Mais de uma vez Caninos Brancos tentara derrubar Cherokee, mas a diferença de alturas era grande demais. Cherokee era demasiado atarracado, demasiado rente ao chão. Caninos Brancos tentou o truque repetidas vezes. A chance veio num de seus rápidos esquivos e giros ao contrário. Pegou Cherokee com a cabeça virada para fora, rodopiando mais lento. O ombro estava exposto. Caninos Brancos lançou-se sobre ele, mas o seu próprio ombro estava muito acima, e ele golpeou com tal força que seu impulso o carregou por sobre o corpo do outro. Pela primeira vez na sua história de lutas, os homens viram Caninos Brancos perder o apoio das patas. O corpo deu um meio salto mortal no ar, e ele teria pousado sobre o lombo se não tivesse se torcido, à maneira de um gato, ainda no ar, no esforço de firmar as patas de novo no chão. O que aconteceu é que ele caiu pesado sobre o lado. No instante seguinte já estava sobre as patas, mas nesse momento os dentes de Cherokee se fecharam sobre a sua garganta.

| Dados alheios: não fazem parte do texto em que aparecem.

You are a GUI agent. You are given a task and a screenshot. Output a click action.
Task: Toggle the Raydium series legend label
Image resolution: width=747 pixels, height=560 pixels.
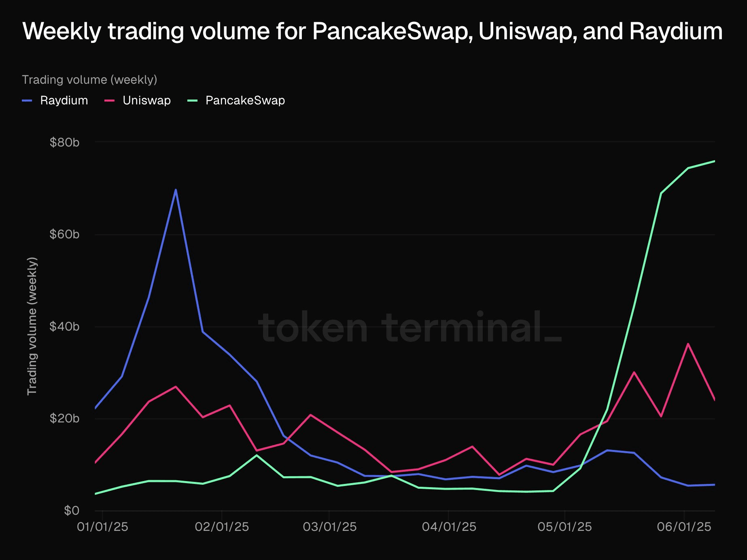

Não foi uma boa mordida, por ser baixa demais em direção ao peito, mas Cherokee não a largou. Caninos Brancos pulou sobre as patas e correu loucamente pra lá e pra cá, tentando livrar-se do corpo do buldogue. Isso o deixava frenético, esse peso agarrado, arrastado. Limitava os seus movimentos, restringia a sua liberdade. Era como uma armadilha, e todo o seu instinto se ressentia da captura e revoltava-se contra a cilada. Era uma louca revolta. Por vários minutos, ficou para todos os efeitos insano. A vida básica que nele havia tomou conta de Caninos Brancos. A vontade que seu corpo tinha de existir avolumou-se no seu interior. Estava dominado por esse mero amor carnal da vida. Toda a inteligência desaparecera. Era como se não tivesse cérebro. A razão foi desequilibrada pelo desejo carnal cego de existir e mover-se, a todo transe mover-se, continuar a se mover, pois o movimento era a expressão da sua existência.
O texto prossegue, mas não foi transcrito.